Using the forum thread below about choosing a graphics card for Maya, decide whether each statement agrees with it: (a) the person starting the thread has a budget of Rs5000; (b) infra_red_dude recommends the 8600GT over the ATi 3650; (c) soft modding the ATI HD 2600 Xt leaves the warranty intact. Answer yes or no for each, and quote the words from the thread that settle it.

SOURCE DOCUMENT
======

# need help in buying a graphic card.people into 3d and Maya help.



## tango_cash (Jul 26, 2008)

hi ppl
i want to buy a graphic card. i need it for maya, digital fusion, after effect,photoshop.
i have to work on maya vfx i.e particles,dynamics(it needs hardware rendering)
my budget is Rs5000 

this is my present config.
Intel P4 2.8gz with H.T
915GAV Intel  orignal mobo
1.75gb of DDR1 ram (planning to buy another 1gb stick and replace it with my 256Mb stick)
250gb+320gb sata hdd.
1 Sony DVD writer
1 LG CD writer
Colorsit Power Supply 400w- >>> i have posted about this at *www.thinkdigit.com/forum/showthread.php?t=93744.

i am not planning on upgrading the whole system now.
and i know quadro is the way to go for applications like Maya but buying a quadro is  not an option unless one comes for upto Rs5000.

i have some questions-
1. i have been told that if i am unable to use a quadro then i should just use any low end graphic card because a gaming graphic card will not help in maya.so buying a higher end card does not make sense,some have also suggested me to go for the 7XXX series card as they cost only rs2000.how true is it?? and now i am not into gaming that much.(time hee nahi hai)

2.i have heard a lot about 8600gt on the forum.but don't know about the ATI cards in my budget.so pls give some ATI models also.and i have heard it is better to go for ATI models for Maya because it helps in some way.how true is it???

so pls suggest a gfx card for my purpose and mention the price.also if anyone has idea how much 1gb DDR1 ram (prefrebly transcend)costs pls tell.
thank u.


----------



## infra_red_dude (Jul 26, 2008)

I guess for just about the amount you can buy ATi 3650. I'd surely recommend that over 8600GT.


----------



## dOm1naTOr (Jul 26, 2008)

ATI HD 2600 Xt can be soft modded to Fire GL, and it performs almost close to quadros of 20k+ range.
*www.thehardwarelabs.com/forums/showthread.php?t=568
this is the best bet, but ull void the warranty.

======

DATA
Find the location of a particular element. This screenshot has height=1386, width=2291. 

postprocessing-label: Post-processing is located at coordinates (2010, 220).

======

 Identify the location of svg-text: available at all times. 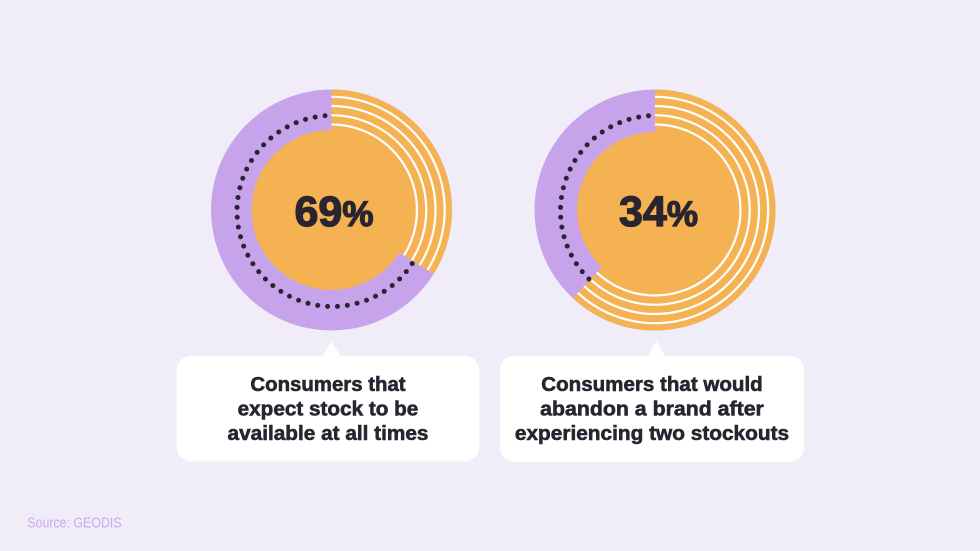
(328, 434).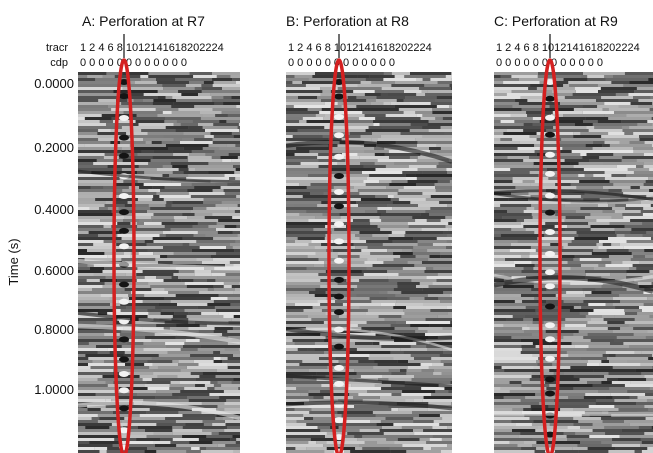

======

ANSWER FOR THE TASK
(a) Yes: "my budget is Rs5000"
(b) No: "I'd surely recommend that over 8600GT."
(c) No: "this is the best bet, but ull void the warranty."